Die Freizeiten werden von jungen, engagierten und erfahrenen ehrenamtlichen Freizeitleiter*innen begleitet, die viel Spaß an der Arbeit mit Kindern und Jugendlichen haben. Einige unserer Freizeitleiter*innen haben bereits jahrelange Freizeiterfahrung. Sie werden von hin und weg ausgebildet und begleitet. Das Ausbildungskonzept umfasst pädagogische und rechtliche Themen sowie das Kochen mit Freizeitgruppen.

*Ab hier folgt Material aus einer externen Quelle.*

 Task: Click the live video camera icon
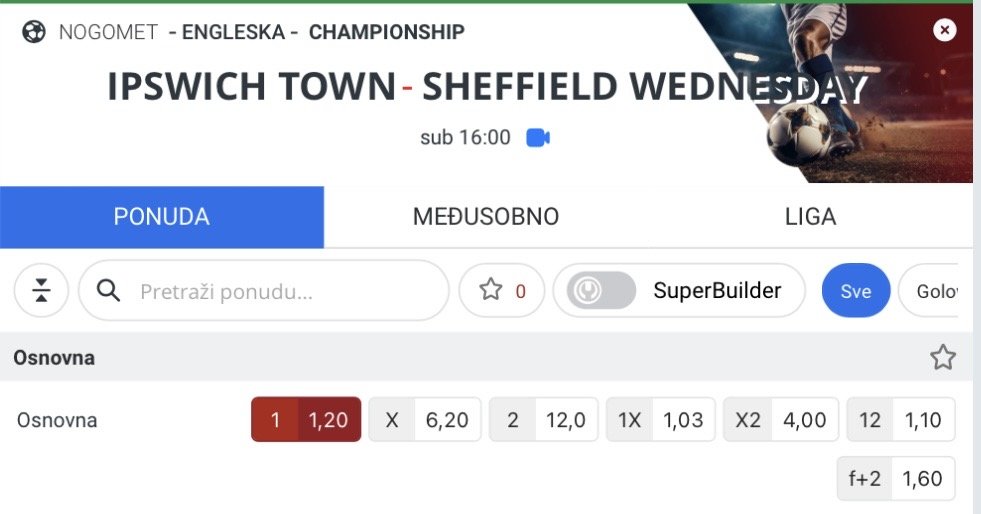coord(538,138)
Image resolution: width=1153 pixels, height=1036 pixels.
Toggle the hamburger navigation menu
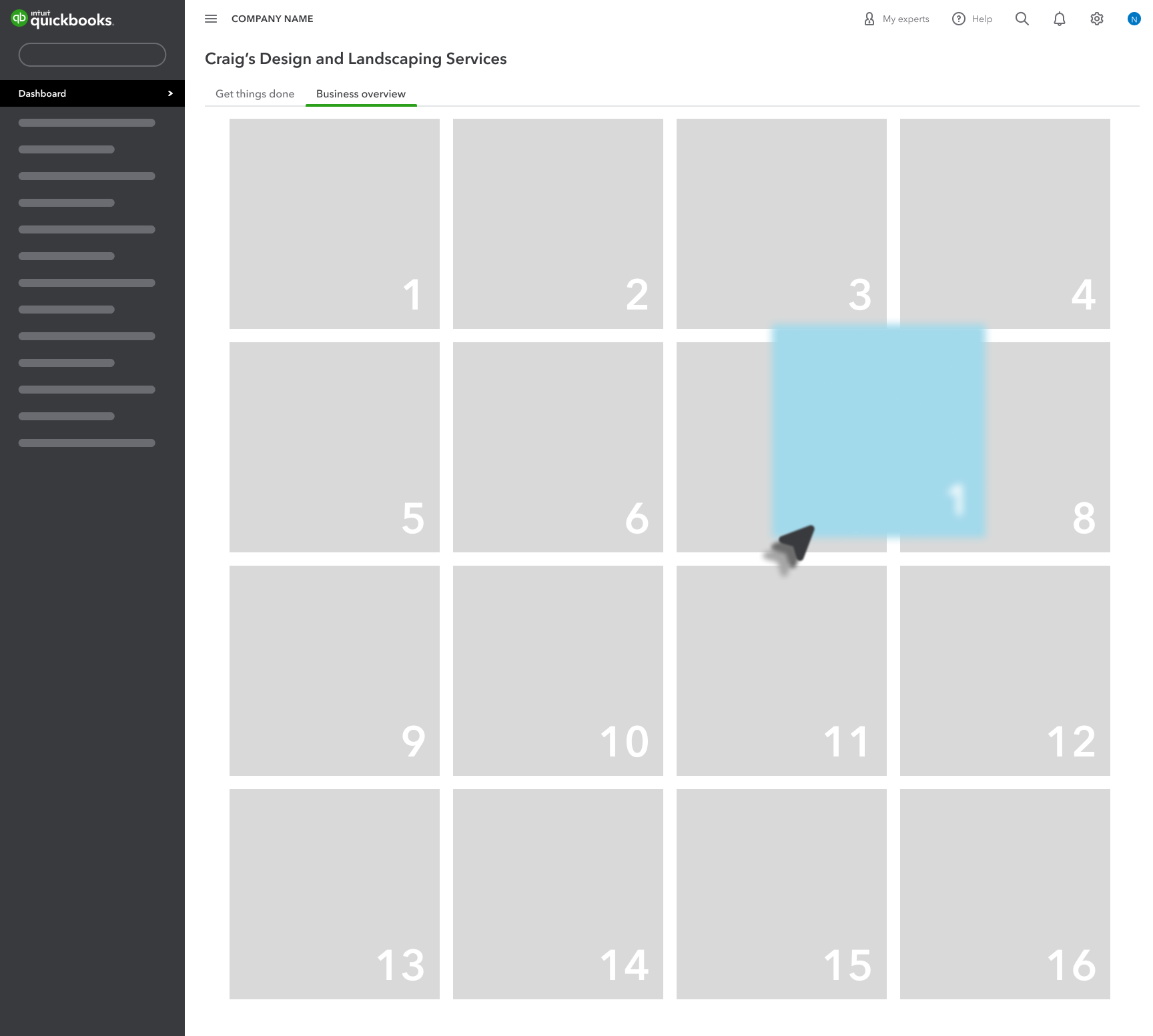tap(211, 19)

Regelmäßig absolvieren unsere Freizeitleiter*innen Erste- Hilfe- Kurse. Darüber hinaus erwerben einige den DLRG- Rettungsschimmer in Bronze. Unsere Ehrenamtlichen wollen mit Ihrem Engagement Teilnehmer*innen ermöglichen Gemeinschaft zu erfahren.

Inklusion

Unsere Freizeiten richten sich an alle Kinder und Jugendliche. Darüber hinaus bemühen wir uns um Inklusion, das heißt die Teilnahme von behinderten Kindern und Jugendlichen bei unseren Freizeiten, zu verwirklichen. Je nach Art der Behinderung müssen natürlich unterschiedliche Voraussetzungen gewährleistet sein. Dies wird individuell geprüft und mit dem Team der ehrenamtlichen Freizeitleiter*innen besprochen. Sprechen Sie uns an!

Preise und Leistungen

Die Preise unserer Freizeiten sind so kalkuliert, dass wir keine Gewinne machen. Wir wollen preiswerte Freizeiten anbieten, aber nicht am falschen Ende sparen. Außer Taschengeld (für Briefmarken, Ansichtskarten, Getränke, Souvenirs, Eis etc.) sind bei uns die anschließend aufgeführten Leistungen im Freizeitpreis enthalten. Geringe Mehrkosten entstehen, wenn von den Freizeitteilnehmer*innen ein zusätzlicher Ausflug gewünscht wird.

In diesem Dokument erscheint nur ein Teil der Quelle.